Many people have lost their homes and belongings in the wildfires.
For cattle ranchers around Fairfield, it's the loss of acres of grassland that is crippling. The LNU Lightning Complex, a combination of fires that covers more than 130,000 acres across Napa, Sonoma, Lake, Yolo and Solano counties, ripped through parts of Fairfield late Wednesday, forcing sudden evacuations, destroying homes and blackening open fields.
Along a street flanked by charred hills and abandoned homes, Tim and Roxane Wellman fix part of their barbed wire fence.
"(The fire) came through here and they stopped it and they kept it off the houses over there and then late in the afternoon the thing went down and changed and came back from the south and that’s when it really got bad," he said.
Some horses stuck around, but the cattle took off - apparently in search of grass.
"This is our livelihood and so to lose this many acres of feed it’s like dollars signs burning up," Roxane added. "People might think that’s just grass, but that’s worth a fortune to us."
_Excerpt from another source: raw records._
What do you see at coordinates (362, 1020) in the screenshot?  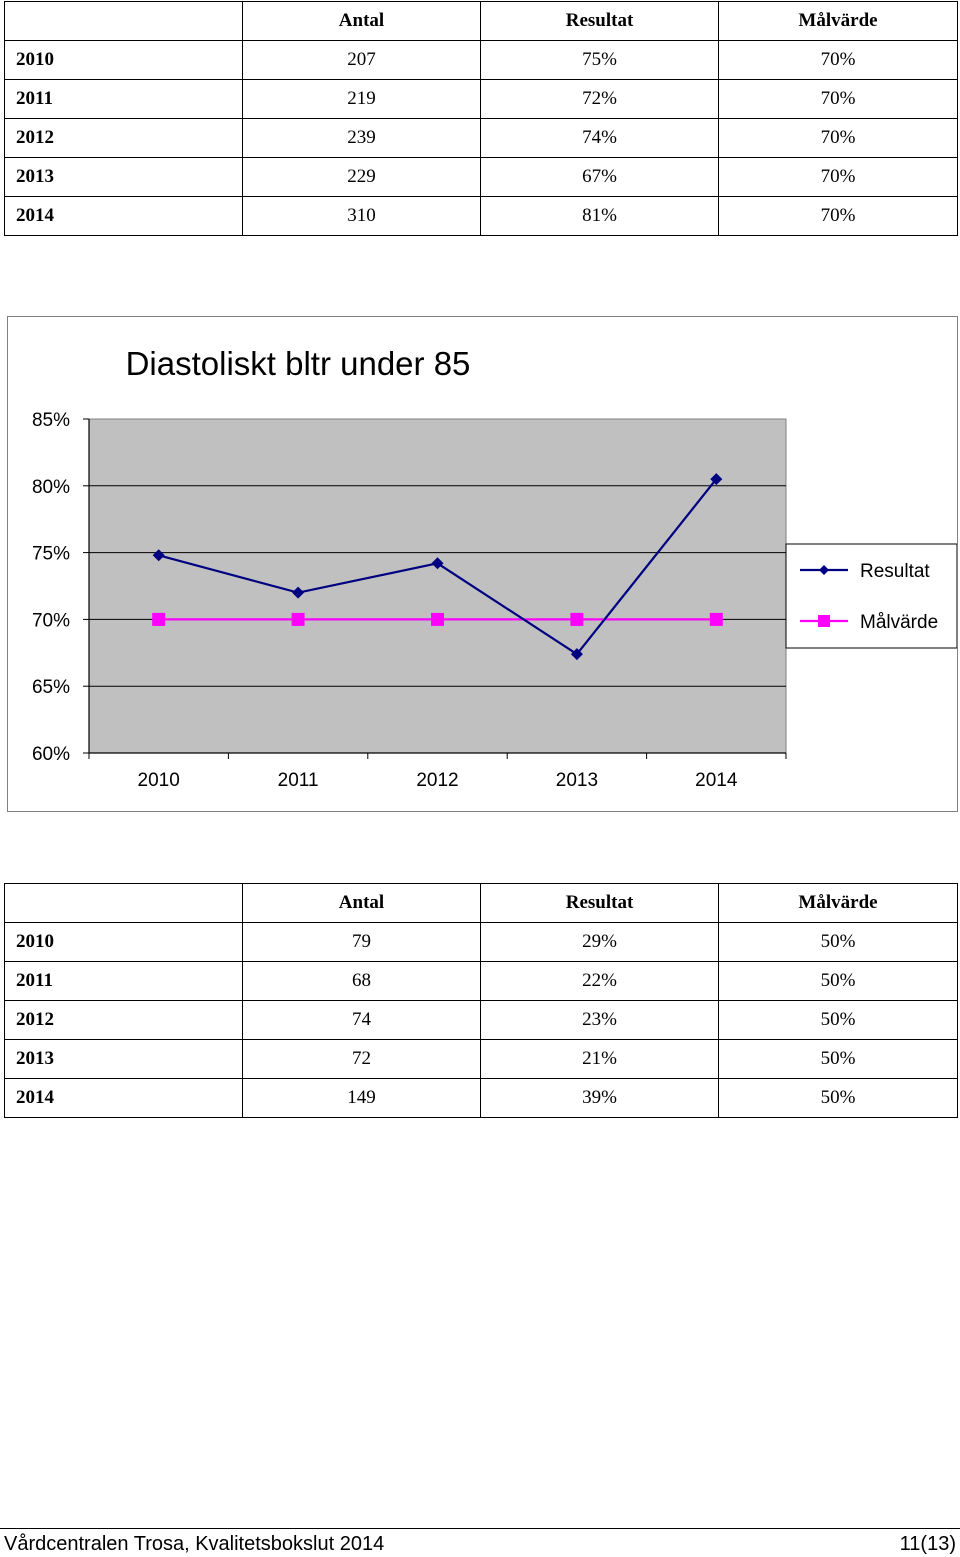 I see `antal-cell: 74` at bounding box center [362, 1020].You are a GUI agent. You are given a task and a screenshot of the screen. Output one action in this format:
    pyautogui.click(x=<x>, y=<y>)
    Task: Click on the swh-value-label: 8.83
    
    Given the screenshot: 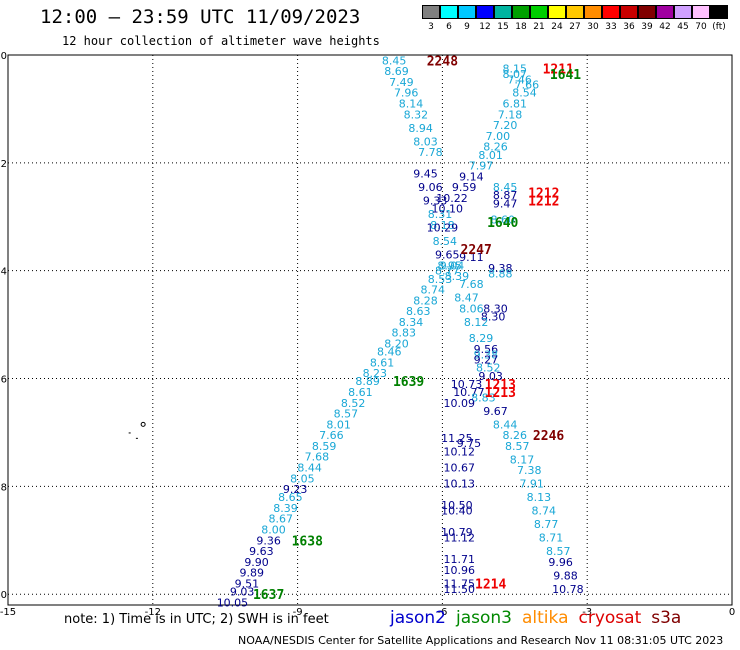 What is the action you would take?
    pyautogui.click(x=404, y=334)
    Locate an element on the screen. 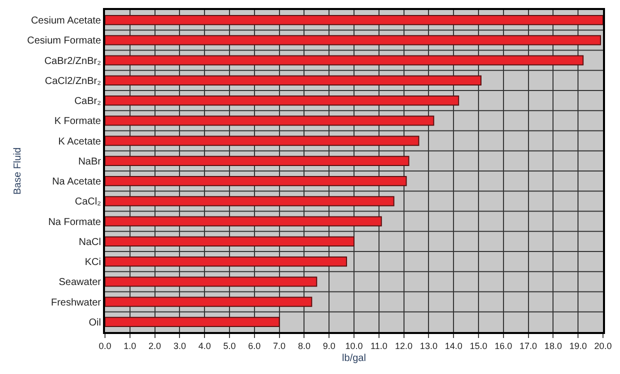 This screenshot has width=620, height=374. x-tick-label: 7.0 is located at coordinates (280, 346).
For Roxane’s friends in this close-knit community, some of what burned is irreplaceable.
"People lost everything. They lost family photographs from eight generations back. They’ve lost dream homes they’ve just built. It’s just tragic," Roxane said.
Some of the homes now gone were over 100 years old.
"The pandemic, the hundred-plus degree temperatures, and now this? I just want to kiss this year goodbye."